Improve your Sporting Performance with the Alexander Technique

This article addresses injuries in sports & exercise
Author: Carla Radford Published: 30th April 2010 17:22
Whatever your chosen sport, and whether you play for fun or are a dedicated professional, the Alexander Technique can help to improve both your performance and enjoyment.

It’s not just another exercise regime or sports therapy, but a method of helping you to become more consciously aware of your body and how you use it. This can lead to:

improved balance and coordination
reduced stress and strain
better mobility and efficiency of movement
improved breathing
less risk of injury
faster recovery
Most people stand, walk, run and perform other physical movements automatically. If you want to move from A to B you can do so without thinking about precisely how to move each joint or noticing the exact position of your limbs. You will also be unaware of any postural bad habits you have picked up over the years and how they are adversely affecting your ability to win races, score goals or hit that elusive hole-in-one.

But you will notice the pain and discomfort caused by constantly putting undue strain on some parts of your body. Many people discover The Alexander Technique when they are looking for a cure for backache or other joint pains.

The Alexander Technique is a self-help system. A qualified teacher (check that he or she is a member of the Society of Teachers of the Alexander Technique) will guide you to identify the harmful tensions and stresses within your body and help you to explore ways of correcting them. The experience is often enlightening in several ways. As well as learning how to prevent pain, the Technique can alter the way you think about and approach all physical movement. It re-educates you to use your body as nature intended.

One aspect of the Alexander Technique that can be especially useful for sportsmen and women is breaking the habit of ‘end-gaining’. This means concentrating on the desired outcome of movement without noticing how that movement is being performed.
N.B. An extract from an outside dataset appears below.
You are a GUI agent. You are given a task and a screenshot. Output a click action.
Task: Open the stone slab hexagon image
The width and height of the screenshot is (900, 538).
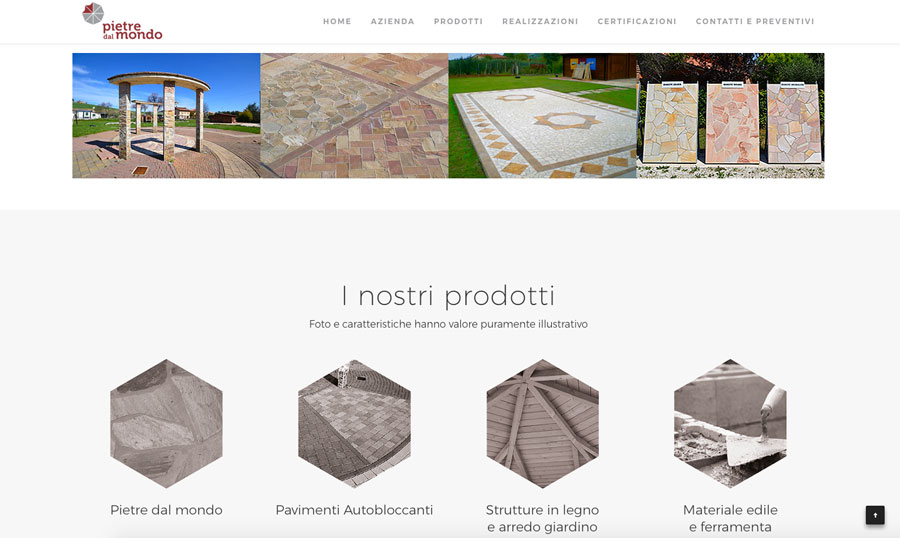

A runner will imagine crossing the finishing line; a tennis player will be looking at the spot where the ball should land. Learning to shift attention to how you are moving rather than why can make the difference between success and failure.

If you want to get maximum enjoyment out of sport, while minimising the wear and tear on your body, The Alexander Technique can be of great benefit. It is suitable for people of all ages and fitness levels, from teenagers hoping for professional football careers to those taking up golf in retirement.